В XII в. генуэзские и каталонские купцы также основали торговые колонии в Северной Африке, а первое известное торговое путешествие генуэзцев через Гибралтарский пролив к атлантическому побережью Марокко состоялось в 1162 г.5 Привлекательность торговли в Северной Африке заключалась в золоте, которое привозили караванами через Сахару из Западной Африки и которое было нужно европейским купцам для оплаты покупок пряностей и других восточных товаров. Генуэзцы даже пытались открыть морской путь на Восток, и в 1291 г. братья Вивальди проплыли через Гибралтарский пролив и вдоль марокканского побережья именно в такой экспедиции — из которой, правда, они не вернулись 6.

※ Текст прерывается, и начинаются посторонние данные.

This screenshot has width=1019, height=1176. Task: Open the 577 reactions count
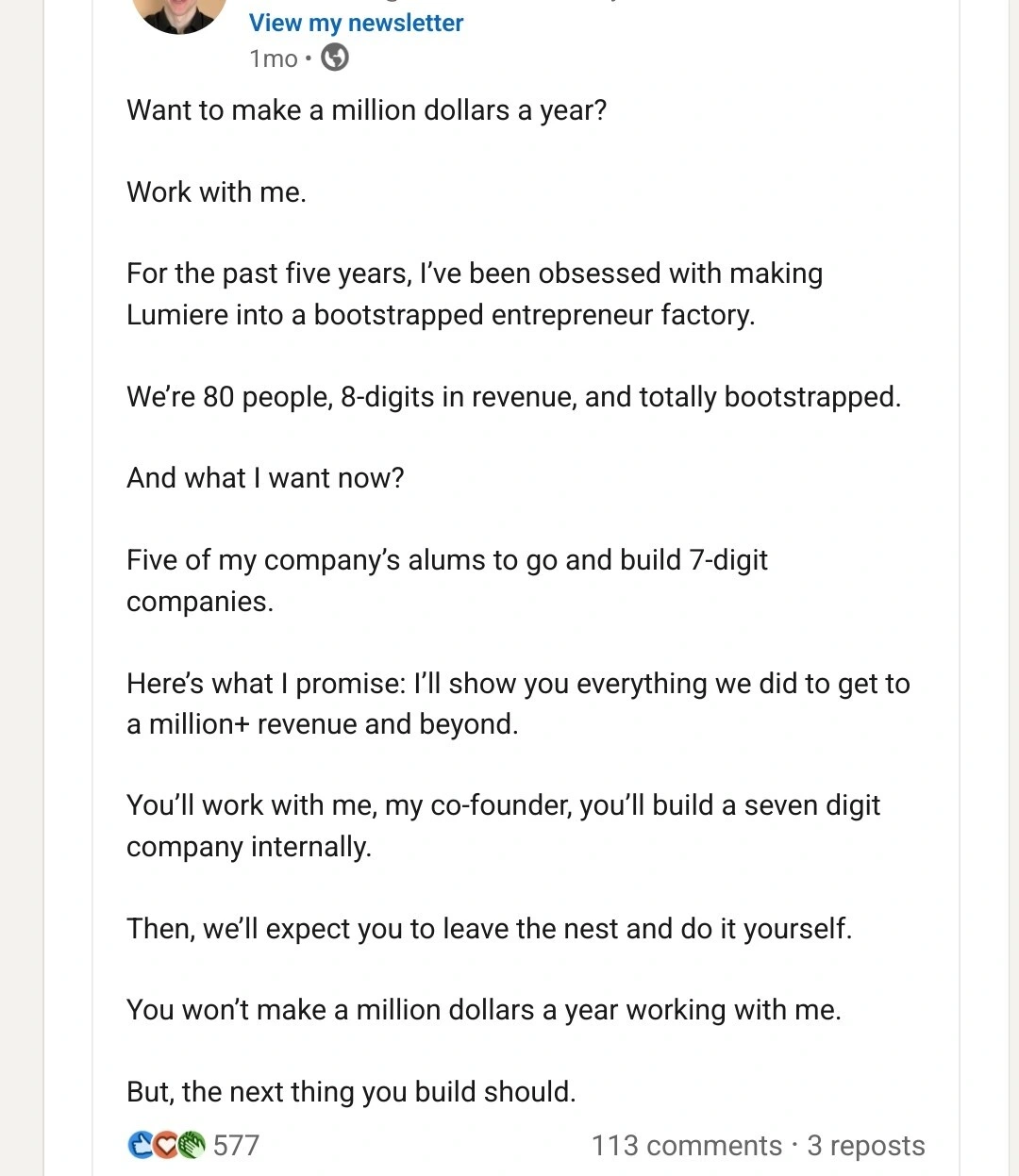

Захват христианскими войсками Севильи в 1248 г. и Алгарве в 1249 г. дал итальянцам новые возможности для экономической экспансии в южных районах Пиренейского полуострова. Генуэзские общины были основаны в Лиссабоне и Севилье, и к 1270-м гг. их корабли отправлялись из этих портов во Фландрию и Англию, где были основаны торговые фактории 7. К концу века венецианцы также отправляли торговые суда во Фландрию, а во второй половине XIV в. генуэзские и венецианские галеры были наняты для ведения боевых действий в Ла-Манше.

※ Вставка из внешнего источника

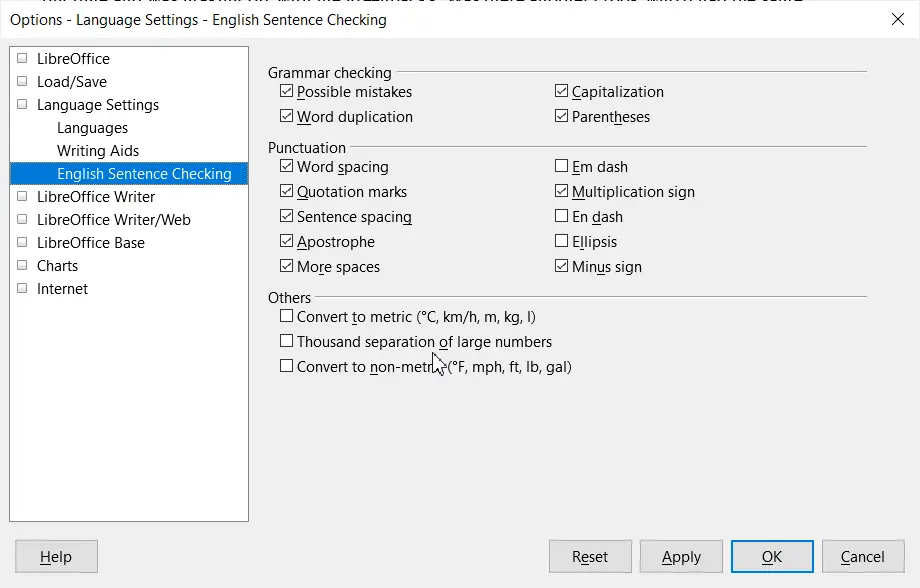Disable the Possible mistakes checkbox
This screenshot has width=920, height=588.
(288, 92)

В большинстве районов генуэзцы тесно сотрудничали с еврейскими торговыми общинами в Барселоне, Марселе и самой Генуе, которые также расширяли свою морскую и финансовую деятельность, часто используя свою способность проникать в мусульманские сообщества и торговые сети, которые оставались в значительной степени закрытыми для христиан 8. Североафриканские евреи, например, играли большую роль в торговле с Западной Африкой, и вполне вероятно, что к концу XIII в. некоторые из них, возможно, в сопровождении генуэзцев, пересекли Сахару и направились в торговые города Нигера 9. Антонио Мальфанте, генуэзец, посетивший оазис Туат в 1447 г., упоминает о "множестве евреев, которые ведут здесь хорошую жизнь, поскольку находятся под покровительством нескольких правителей, каждый из которых защищает своих клиентов. Таким образом, они занимают очень прочное социальное положение. Торговля находится в их руках, и многим из них можно полностью доверять"10.